WORK TASK = In the records below, pick out all lines containing the word "computer".

========

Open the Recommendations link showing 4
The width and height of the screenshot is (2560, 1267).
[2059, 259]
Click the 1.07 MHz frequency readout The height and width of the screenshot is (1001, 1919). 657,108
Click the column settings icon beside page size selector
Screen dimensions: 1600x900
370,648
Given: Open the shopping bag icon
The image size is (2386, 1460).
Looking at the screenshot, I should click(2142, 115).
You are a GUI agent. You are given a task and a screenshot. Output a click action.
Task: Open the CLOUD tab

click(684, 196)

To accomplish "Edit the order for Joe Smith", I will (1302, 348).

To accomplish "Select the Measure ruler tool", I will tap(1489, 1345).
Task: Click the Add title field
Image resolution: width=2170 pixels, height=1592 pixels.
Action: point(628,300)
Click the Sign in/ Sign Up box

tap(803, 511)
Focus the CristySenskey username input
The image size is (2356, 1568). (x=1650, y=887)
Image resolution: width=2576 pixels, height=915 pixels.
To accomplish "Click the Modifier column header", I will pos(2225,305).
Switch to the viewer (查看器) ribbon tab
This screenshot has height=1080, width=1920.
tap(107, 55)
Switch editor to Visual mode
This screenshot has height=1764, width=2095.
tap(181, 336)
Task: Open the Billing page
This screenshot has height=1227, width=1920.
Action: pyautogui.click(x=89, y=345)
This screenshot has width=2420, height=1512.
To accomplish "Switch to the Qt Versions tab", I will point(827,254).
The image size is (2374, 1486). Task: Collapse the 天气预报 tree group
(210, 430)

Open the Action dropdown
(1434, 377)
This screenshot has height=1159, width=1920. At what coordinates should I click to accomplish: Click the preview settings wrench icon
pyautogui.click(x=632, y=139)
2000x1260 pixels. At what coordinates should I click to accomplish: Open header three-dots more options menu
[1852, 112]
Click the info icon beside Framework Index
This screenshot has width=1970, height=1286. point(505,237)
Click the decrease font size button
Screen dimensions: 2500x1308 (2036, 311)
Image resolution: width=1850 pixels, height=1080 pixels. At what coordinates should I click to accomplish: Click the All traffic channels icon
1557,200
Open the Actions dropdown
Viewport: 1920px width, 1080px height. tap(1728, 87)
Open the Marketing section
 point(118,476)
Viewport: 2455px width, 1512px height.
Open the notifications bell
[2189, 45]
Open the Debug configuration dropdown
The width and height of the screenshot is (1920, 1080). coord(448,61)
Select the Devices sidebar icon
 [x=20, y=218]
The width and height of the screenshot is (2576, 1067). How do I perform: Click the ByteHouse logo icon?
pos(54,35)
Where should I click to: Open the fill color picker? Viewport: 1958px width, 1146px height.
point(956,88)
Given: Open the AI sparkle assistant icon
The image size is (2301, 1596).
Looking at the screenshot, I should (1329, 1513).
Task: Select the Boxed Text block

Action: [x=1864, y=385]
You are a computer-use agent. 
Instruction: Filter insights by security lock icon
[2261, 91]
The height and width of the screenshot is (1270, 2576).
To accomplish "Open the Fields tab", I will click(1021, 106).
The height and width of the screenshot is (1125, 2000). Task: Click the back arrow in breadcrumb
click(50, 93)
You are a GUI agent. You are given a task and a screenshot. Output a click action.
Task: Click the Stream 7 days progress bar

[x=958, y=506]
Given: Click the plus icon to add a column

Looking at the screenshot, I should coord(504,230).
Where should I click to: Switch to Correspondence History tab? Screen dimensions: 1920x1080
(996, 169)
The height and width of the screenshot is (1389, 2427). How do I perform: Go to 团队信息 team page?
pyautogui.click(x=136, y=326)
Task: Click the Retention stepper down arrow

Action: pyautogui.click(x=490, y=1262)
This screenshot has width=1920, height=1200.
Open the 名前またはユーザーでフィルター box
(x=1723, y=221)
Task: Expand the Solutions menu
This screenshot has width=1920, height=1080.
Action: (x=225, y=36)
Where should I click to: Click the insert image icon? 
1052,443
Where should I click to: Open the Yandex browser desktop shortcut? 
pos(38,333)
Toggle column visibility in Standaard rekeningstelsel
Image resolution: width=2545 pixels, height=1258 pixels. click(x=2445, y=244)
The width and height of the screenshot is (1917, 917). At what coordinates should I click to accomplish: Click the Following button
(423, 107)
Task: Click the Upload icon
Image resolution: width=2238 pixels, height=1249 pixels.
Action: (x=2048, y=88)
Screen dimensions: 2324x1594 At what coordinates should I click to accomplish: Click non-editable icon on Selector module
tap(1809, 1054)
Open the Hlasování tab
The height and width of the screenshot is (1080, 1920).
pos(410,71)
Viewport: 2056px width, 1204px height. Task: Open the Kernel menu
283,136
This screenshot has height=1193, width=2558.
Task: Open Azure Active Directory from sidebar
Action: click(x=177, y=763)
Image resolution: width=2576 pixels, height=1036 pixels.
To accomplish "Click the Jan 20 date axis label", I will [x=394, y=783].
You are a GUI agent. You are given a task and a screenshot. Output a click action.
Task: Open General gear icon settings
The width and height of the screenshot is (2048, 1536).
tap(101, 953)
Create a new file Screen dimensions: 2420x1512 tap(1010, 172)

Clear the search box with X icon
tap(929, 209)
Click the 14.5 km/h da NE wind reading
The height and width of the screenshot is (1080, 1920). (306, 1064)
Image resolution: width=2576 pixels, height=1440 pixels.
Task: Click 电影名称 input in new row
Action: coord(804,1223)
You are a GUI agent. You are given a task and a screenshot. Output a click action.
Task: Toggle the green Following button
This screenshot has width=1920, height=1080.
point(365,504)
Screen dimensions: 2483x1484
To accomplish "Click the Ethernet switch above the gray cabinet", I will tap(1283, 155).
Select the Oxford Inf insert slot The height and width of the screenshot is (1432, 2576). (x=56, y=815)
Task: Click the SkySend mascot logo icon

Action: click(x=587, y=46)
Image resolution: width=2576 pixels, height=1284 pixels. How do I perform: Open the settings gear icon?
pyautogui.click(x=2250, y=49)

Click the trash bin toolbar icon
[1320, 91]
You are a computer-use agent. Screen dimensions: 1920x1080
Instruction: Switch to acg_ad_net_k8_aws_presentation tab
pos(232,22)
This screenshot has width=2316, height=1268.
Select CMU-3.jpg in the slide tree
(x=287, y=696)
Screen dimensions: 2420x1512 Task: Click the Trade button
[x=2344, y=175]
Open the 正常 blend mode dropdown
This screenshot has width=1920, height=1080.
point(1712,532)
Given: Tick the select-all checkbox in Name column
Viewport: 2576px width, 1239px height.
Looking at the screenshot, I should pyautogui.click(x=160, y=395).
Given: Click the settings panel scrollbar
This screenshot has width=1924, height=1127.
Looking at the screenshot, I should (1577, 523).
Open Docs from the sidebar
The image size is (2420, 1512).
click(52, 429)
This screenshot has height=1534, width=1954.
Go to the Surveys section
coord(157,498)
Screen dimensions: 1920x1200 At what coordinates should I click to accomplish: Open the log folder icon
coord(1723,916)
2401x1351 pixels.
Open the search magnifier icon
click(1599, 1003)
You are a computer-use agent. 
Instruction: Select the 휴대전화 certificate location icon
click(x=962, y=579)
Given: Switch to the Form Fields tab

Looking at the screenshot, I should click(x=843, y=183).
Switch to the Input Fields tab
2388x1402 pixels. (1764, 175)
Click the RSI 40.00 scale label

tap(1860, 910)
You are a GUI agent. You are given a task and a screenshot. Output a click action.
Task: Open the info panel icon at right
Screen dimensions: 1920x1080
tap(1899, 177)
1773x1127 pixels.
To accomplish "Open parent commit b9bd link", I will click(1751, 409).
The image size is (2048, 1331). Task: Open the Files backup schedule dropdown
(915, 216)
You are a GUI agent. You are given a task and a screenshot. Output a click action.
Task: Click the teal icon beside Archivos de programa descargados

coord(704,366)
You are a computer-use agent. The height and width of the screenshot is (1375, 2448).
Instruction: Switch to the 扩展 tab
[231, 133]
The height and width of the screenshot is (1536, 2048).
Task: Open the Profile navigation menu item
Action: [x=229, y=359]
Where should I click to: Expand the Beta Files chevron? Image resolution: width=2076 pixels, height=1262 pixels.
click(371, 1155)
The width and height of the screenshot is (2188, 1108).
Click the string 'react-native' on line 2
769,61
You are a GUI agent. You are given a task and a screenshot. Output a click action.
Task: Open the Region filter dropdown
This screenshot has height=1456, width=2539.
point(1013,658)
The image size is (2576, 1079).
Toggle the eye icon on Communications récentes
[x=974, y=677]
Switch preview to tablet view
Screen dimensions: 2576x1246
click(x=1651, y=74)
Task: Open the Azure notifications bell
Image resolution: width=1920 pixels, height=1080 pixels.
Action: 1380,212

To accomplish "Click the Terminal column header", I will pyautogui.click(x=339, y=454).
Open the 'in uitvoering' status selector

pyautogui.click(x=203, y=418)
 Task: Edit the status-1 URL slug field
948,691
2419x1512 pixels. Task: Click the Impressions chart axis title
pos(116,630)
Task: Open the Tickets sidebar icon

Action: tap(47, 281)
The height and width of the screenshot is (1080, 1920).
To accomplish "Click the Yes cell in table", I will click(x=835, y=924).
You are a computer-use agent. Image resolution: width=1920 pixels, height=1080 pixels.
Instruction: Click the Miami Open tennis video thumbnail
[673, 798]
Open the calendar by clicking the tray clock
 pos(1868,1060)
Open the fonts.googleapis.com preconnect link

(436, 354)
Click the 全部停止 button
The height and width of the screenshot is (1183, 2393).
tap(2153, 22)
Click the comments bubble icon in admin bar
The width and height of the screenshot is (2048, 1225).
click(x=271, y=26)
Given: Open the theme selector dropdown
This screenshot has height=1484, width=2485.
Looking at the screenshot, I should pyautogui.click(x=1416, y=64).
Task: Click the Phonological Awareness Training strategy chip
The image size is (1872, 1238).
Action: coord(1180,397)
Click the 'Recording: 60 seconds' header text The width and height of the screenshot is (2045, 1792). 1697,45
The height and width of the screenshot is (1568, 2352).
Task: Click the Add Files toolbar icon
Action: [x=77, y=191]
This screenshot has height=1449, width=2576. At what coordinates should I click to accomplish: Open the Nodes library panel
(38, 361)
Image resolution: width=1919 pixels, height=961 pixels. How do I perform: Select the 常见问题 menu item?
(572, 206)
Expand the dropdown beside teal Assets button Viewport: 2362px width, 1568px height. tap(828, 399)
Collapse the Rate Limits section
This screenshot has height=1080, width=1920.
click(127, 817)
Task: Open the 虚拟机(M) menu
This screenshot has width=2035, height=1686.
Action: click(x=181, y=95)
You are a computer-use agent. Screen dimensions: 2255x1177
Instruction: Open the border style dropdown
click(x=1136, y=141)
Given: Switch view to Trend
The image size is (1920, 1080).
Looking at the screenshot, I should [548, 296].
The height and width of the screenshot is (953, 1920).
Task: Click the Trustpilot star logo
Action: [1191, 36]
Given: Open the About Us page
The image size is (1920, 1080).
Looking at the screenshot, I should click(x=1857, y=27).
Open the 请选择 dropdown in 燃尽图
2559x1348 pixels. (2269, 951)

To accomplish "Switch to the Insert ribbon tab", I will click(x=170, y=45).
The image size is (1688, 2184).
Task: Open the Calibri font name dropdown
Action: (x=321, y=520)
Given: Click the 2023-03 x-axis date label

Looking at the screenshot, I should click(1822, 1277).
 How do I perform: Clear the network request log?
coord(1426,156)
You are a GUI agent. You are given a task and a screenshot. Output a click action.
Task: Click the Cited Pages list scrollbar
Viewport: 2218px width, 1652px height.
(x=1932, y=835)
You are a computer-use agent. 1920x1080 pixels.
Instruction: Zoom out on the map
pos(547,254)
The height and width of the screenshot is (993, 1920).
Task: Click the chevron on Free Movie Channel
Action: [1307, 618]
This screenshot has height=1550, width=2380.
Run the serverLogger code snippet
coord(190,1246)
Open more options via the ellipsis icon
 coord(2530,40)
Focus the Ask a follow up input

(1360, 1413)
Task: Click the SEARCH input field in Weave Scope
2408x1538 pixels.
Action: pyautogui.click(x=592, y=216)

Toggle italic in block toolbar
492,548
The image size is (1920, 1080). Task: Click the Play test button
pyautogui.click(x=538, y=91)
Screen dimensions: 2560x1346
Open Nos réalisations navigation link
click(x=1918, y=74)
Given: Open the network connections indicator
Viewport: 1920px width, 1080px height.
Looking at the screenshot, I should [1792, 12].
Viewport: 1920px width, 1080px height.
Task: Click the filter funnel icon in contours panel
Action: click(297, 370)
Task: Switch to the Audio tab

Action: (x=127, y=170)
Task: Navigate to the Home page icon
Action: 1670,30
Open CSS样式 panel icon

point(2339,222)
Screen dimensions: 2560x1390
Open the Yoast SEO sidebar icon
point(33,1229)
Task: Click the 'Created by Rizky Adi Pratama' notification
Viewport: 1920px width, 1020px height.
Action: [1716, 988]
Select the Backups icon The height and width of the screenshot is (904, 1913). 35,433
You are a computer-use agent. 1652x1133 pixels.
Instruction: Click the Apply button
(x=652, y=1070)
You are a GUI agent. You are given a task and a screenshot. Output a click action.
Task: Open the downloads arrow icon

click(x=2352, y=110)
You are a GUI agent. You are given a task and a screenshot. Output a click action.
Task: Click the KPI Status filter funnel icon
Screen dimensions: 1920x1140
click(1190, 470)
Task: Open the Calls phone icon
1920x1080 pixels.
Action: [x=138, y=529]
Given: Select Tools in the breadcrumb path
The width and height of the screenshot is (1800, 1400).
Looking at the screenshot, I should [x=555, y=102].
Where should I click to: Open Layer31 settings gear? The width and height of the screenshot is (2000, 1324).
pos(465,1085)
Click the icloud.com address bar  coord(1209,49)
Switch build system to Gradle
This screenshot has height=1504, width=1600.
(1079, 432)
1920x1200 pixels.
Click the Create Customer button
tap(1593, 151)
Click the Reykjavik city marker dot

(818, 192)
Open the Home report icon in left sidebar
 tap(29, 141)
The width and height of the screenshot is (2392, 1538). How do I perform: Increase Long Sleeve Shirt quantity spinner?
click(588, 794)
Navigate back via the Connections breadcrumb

========

ANSWER SECTION =
You are a computer-use agent. 
You are a computer-use agent. Screen dimensions: 1920x1080
You are a computer-use agent. 
You are a computer-use agent. The height and width of the screenshot is (1375, 2448).
You are a computer-use agent. Image resolution: width=1920 pixels, height=1080 pixels.
You are a computer-use agent. Screen dimensions: 2255x1177
You are a computer-use agent. 1920x1080 pixels.
You are a computer-use agent. 1652x1133 pixels.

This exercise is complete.